Takashimaya in a fruitless search for Alex's clothes, to Muji where we wished we could ship furniture home, to Tower Records where I left empty handed. We've never been to Namba Parks, but we found Alex a nice little backpack there at a small shop.

He found a friend outside, though the kid was a bit vicious. I think Alex feels like having a bit of time to himself and his imagination, but time has been a bit short on this trip.

At Namba Parks there was Toys'R'Us for him and a Labi electronics store for me. The range of computer gadgets is better in Japan than Australia.

Most importantly I found grapefruit Gokuri drink at Toys'r'us.

Lunch was succulent pork tonkatsu, then onwards to the airport on a Nankai Rapit train. I fell asleep for a short time, but it wasn't enough.

Our Jetstar flight to Singapore via Taipei was remarkably scheduled early, so we had to hurry more than planned.

I was not looking forward to the flight. Typhoons Danas was currently headed to southern Japan and the memory of the turbulence associated with Typhoon Fitow on the way up frightened me.

The little Jetstar A320 flew out fairly empty of passengers. Despite a the earlier than scheduled departure time a long taxi meant that we were delayed.

As we flew up towards the grey skies there were some nice views of Kansai Airport and of nearby cities, then it was out across the ocean and above the cloud. 

We discovered that we had prebooked meals, but none of us felt like eating so we just ordered drinks.
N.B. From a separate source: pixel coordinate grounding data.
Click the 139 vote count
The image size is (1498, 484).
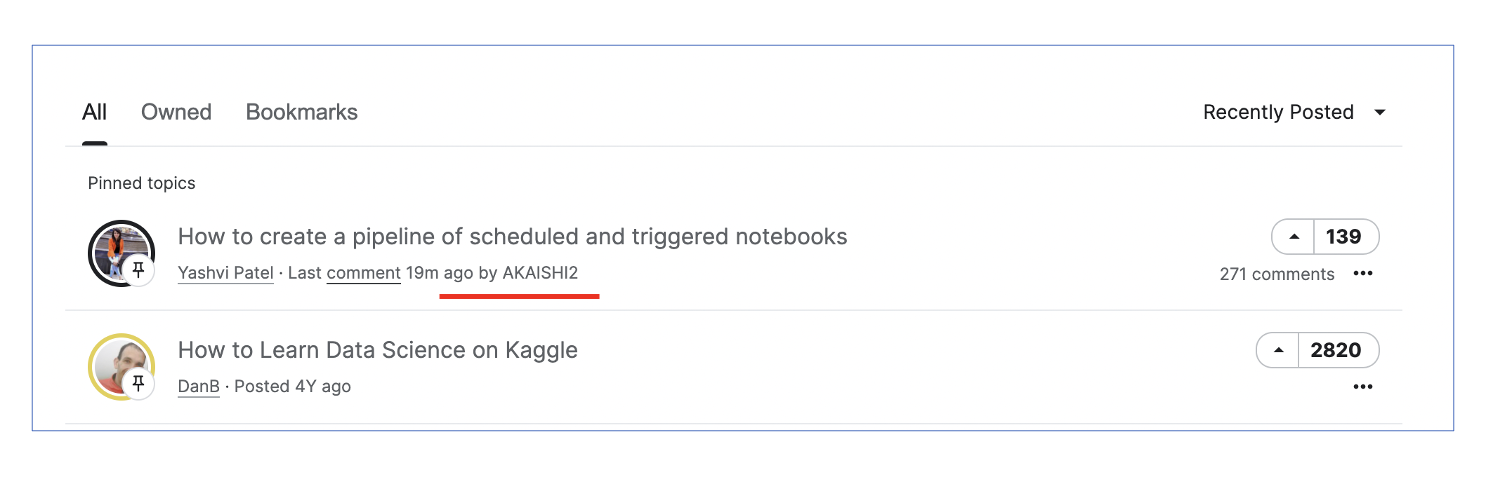(x=1343, y=237)
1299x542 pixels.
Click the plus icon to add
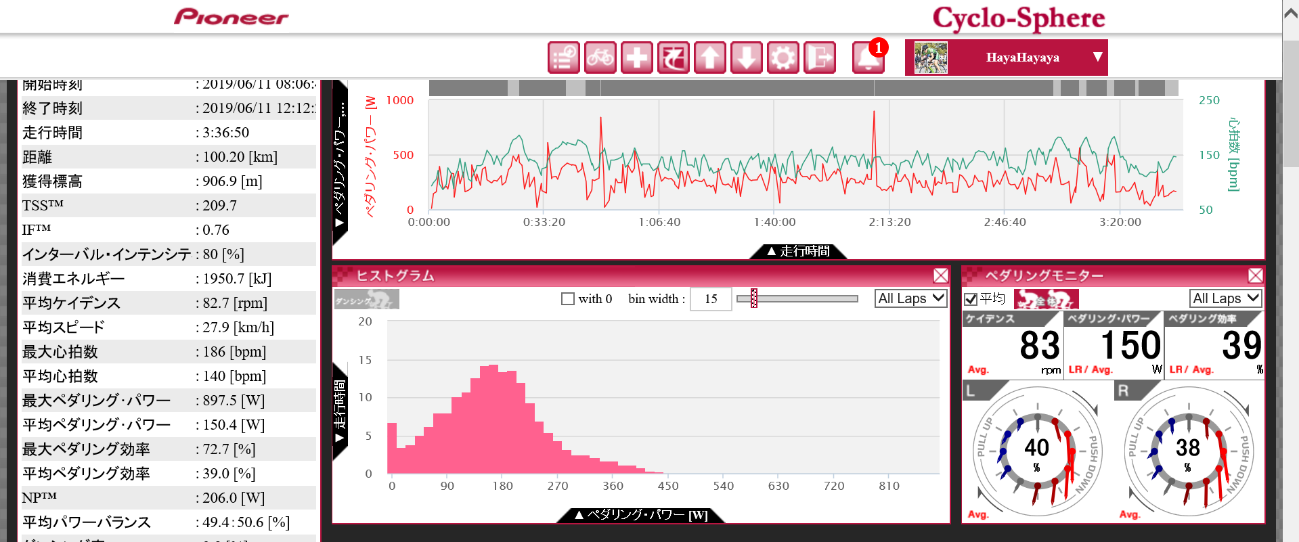click(x=637, y=58)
Alex slept. Captain Zoran, on the flight deck, was silent until we neared our final descent.

Despite my fears, it was a pretty smooth flight of about two and a half hours. Despite the darkness there were still things to see outside. There was a lot of air traffic headed in the opposite direction, obviously this was a busy route. I glanced out to see a meteor fall and explode in the sky. It was much brighter than a full Venus and seemed at least twice the diameter. Red sparks of disintegrating rock were visible before the final detonation. That's at least my third meteor spotted during a flight.

Yellow lightning flashed in the clouds as we approached Taipei. The city always reminds me of a vision of Hell at night. A great orange glow fills the hazy sky, interspersed with black clouds. 
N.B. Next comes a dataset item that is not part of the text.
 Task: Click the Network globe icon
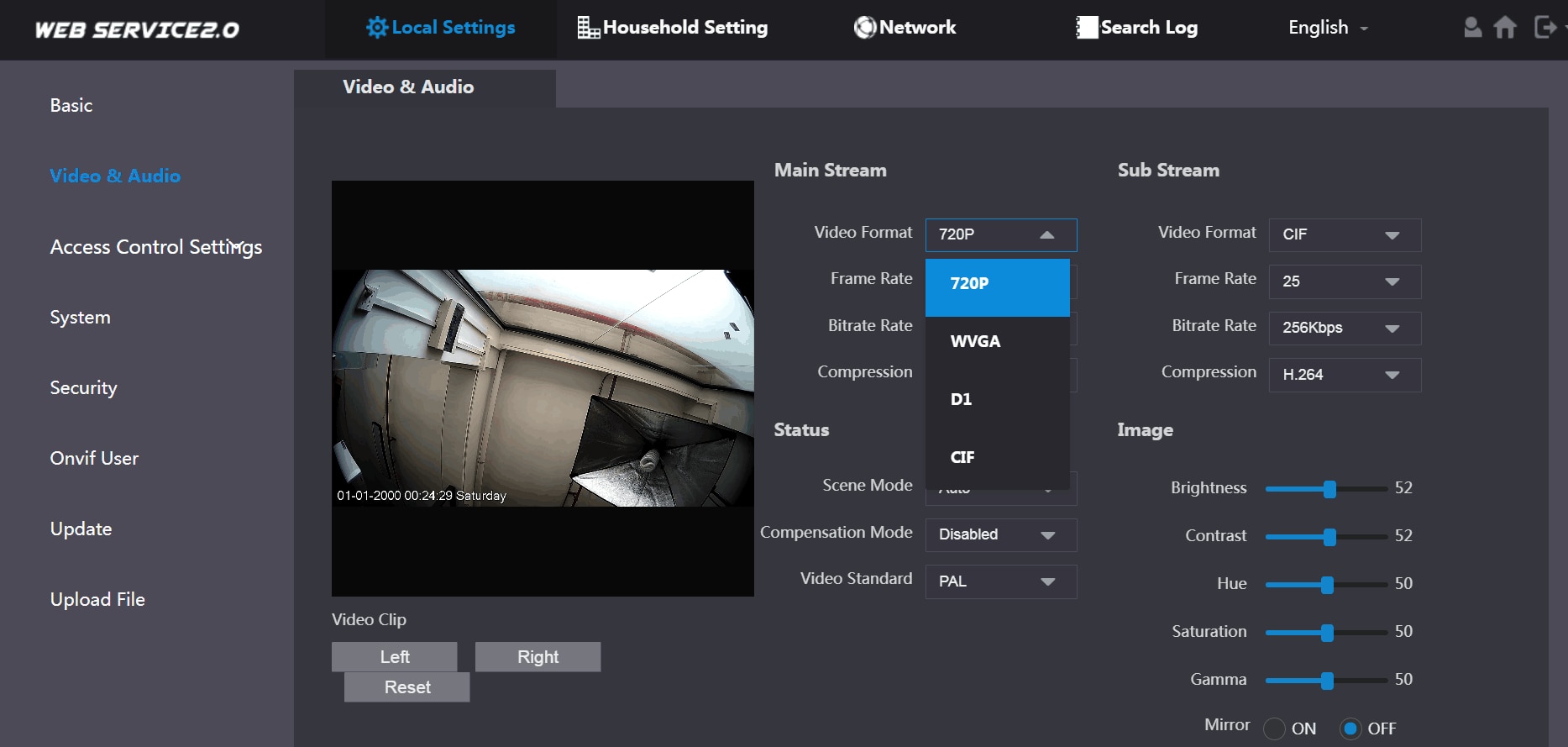[x=864, y=28]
We looped around to approach Taipei Taoyuan Airport from the south. As we landed the sight of the Novotel returned happy memories of our trip earlier this year.

We only had a brief transit in Taipei, but it was a long walk around to return to the gate. I think we all wished that this was it for the night, but no, we had to join the long queue to reenter the aircraft.
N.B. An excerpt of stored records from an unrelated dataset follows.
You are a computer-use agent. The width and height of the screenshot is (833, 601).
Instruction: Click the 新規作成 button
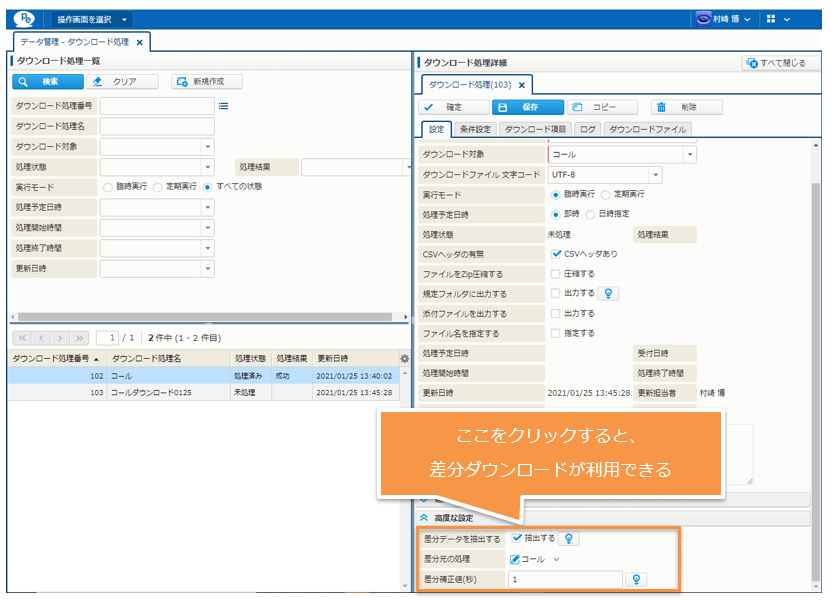click(207, 82)
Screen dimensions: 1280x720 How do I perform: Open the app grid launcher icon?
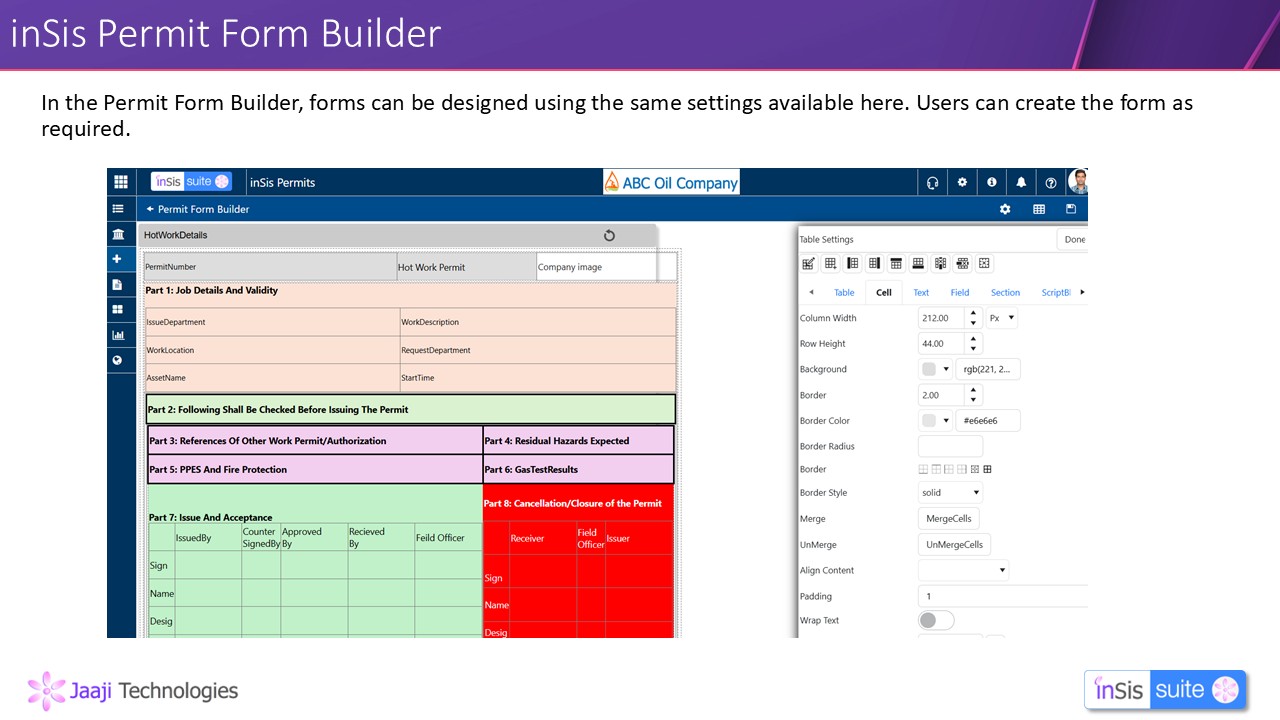121,182
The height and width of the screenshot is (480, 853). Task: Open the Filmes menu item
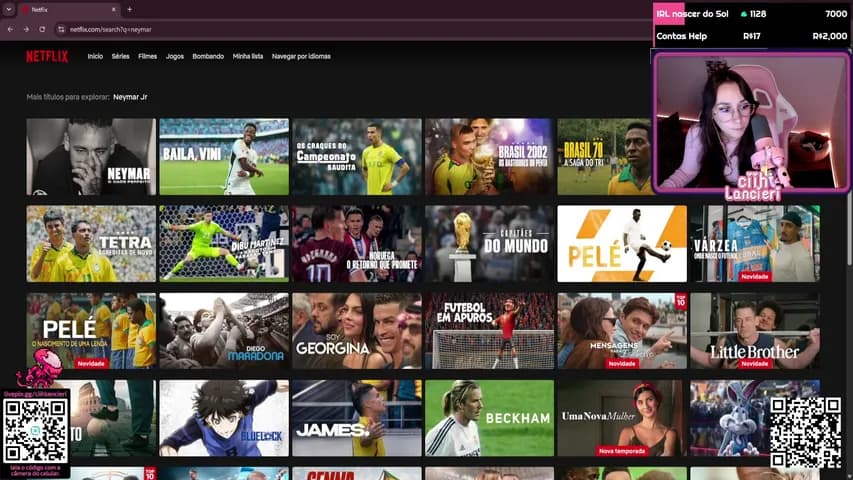(x=147, y=56)
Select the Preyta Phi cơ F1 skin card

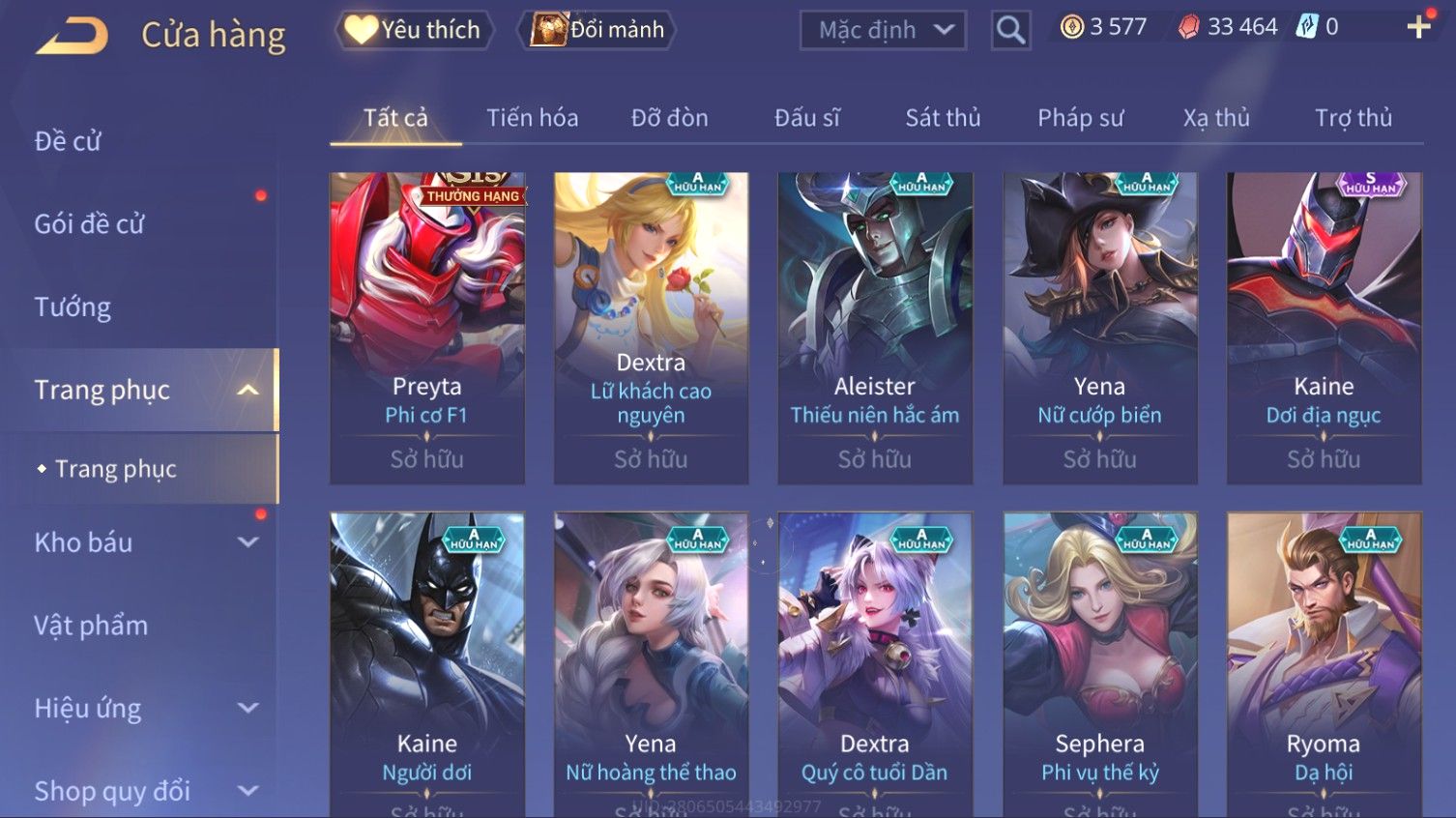(x=427, y=329)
In contrast to the flight from Osaka, this leg was almost fully packed. This time we were hungry, as our second meals had been prebooked (I couldn't remember doing so). We all had katsu (crumbed) chicken on rice, which was pretty nice.

This almost five flight felt interminably long. Though Alex watched his videos or slept for most of it, B finished her book partway through with nothing else to entertain her. I listened to music and watched the first couple of episodes of "The IT Crowd", an older British comedy.

It was also rough near the end of it, with lots of high cloud and wind changes along the way. I could see a big storm flashing out of the windows on the other side of the aircraft. It would have been a magnificent sight to behold.

Finally, finally we landed at Singapore. We just raced straight out, hoping and needing to get to our hotel as soon as possible. It was already 1 am. 

Unfortunately, the shuttle bus had just left, so we caught a taxi to our hotel, the Grand Mercure Roxy. Rain, thunder and lightning, maybe the storm we had passed earlier, sent us to sleep.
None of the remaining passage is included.